Torres was part of the Argentina U-20 team, along with such players as Lionel Messi, Sergio Agüero and Pablo Zabaleta, that won the 2005 FIFA World Youth Championship.

In summer 2005, the management of Dynamo Kyiv attempted to buy the young and promising FIFA World Youth Champion Juan Manuel Torres Racing Club. However, the Racing Club management were not as eager to release one of their key players, although the Torres was expressing a desire for leaving. Inter alia, the parties could not agree on money issues.

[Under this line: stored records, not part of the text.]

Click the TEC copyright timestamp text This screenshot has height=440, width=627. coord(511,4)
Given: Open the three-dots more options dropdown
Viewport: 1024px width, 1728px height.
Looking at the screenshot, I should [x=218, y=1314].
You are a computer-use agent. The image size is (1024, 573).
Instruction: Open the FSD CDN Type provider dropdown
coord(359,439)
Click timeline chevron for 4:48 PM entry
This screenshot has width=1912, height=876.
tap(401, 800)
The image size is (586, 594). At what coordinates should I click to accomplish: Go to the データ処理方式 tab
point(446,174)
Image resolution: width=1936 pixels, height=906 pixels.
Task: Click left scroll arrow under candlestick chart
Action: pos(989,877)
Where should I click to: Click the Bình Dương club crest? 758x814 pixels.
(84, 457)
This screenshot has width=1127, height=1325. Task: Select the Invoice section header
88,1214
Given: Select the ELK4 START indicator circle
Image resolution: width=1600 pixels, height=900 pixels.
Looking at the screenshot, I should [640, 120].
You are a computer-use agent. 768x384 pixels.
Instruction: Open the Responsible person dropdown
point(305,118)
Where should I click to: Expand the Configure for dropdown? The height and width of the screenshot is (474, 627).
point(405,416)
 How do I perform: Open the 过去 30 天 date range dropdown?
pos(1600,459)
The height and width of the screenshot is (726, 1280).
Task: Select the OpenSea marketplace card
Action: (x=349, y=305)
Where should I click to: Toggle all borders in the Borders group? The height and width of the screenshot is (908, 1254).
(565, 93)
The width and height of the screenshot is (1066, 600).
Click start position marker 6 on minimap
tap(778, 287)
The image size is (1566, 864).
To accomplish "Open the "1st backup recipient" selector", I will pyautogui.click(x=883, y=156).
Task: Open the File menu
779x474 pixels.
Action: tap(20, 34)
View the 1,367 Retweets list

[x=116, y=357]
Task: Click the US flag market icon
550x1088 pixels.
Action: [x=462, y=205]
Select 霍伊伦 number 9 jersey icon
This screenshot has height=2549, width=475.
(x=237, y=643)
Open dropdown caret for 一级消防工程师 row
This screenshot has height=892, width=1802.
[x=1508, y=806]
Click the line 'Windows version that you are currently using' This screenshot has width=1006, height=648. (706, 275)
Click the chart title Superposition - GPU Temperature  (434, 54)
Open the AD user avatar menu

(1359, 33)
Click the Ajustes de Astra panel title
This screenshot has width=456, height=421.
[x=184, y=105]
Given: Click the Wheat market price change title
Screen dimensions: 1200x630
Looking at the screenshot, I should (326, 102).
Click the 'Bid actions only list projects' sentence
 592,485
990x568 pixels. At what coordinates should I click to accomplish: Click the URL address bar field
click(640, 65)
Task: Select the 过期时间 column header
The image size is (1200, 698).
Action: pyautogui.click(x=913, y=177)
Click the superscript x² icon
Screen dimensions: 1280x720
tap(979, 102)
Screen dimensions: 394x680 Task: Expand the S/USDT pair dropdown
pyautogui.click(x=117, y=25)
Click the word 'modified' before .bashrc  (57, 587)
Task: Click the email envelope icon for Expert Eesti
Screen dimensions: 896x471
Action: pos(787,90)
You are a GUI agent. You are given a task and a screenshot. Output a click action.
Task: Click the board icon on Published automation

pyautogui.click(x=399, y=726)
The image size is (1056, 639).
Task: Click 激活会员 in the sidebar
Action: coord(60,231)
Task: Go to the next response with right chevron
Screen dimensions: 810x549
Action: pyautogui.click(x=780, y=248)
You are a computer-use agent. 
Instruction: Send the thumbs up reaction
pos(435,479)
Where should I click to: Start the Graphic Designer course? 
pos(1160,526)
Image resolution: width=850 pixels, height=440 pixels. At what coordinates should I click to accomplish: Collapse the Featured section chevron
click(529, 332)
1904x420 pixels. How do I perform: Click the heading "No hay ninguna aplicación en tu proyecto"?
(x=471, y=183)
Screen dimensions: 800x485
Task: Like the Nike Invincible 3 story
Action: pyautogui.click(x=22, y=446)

On June 24, 2011, he signed a three-year contract with Metalist Kharkiv as a free agent. Both times Chaco moved to a new club, on a free transfer (as a free agent). He offered his services to Metalist Kharkiv, at the time being out of contract.

===Aktobe===
In January 2017, Torres signed for Kazakhstan Premier League side FC Aktobe, leaving the club by mutual consent on 15 June 2017.

==Career statistics==

Appearances and goals by club, season and competition
Club: Season; League; National Cup; League Cup; Continental; Other; Total
Division: Apps; Goals; Apps; Goals; Apps; Goals; Apps; Goals; Apps; Goals; Apps; Goals
Metalist Kharkiv: 2011–12; Ukrainian Premier League; 18; 0; 2; 0; -; 11; 0; -; 31; 0
2012–13: 17; 1; 1; 0; -; 10; 1; -; 28; 2
2013–14: 2; 0; 0; 0; -; 1; 0; -; 3; 0
2014–15: 9; 0; 2; 0; -; 3; 0; -; 14; 0
Total: 46; 1; 5; 0; -; -; 25; 1; -; -; 76; 2
Aktobe: 2017; Kazakhstan Premier League; 6; 0; 1; 0; –; –; –; 7; 0
Career total: 52; 1; 6; 0; -; -; 25; 1; -; -; 83; 2

==Honours==
===Country===
Argentina U-20
- FIFA World Youth Champion (1): 2005

== Personal life ==
Torres has two children: a daughter with his first wife Ailyn Lobato, and a son with the actress Catalina Artusi.
In September 2012, the Argentine fashion model Ivanna Palliotti left Buenos Aires and moved to Kharkiv for her boyfriend, the player of Metalist Kharkiv Chaco Torres.

Chaco is the nickname given to him, because he was born in the Argentine province of Chaco.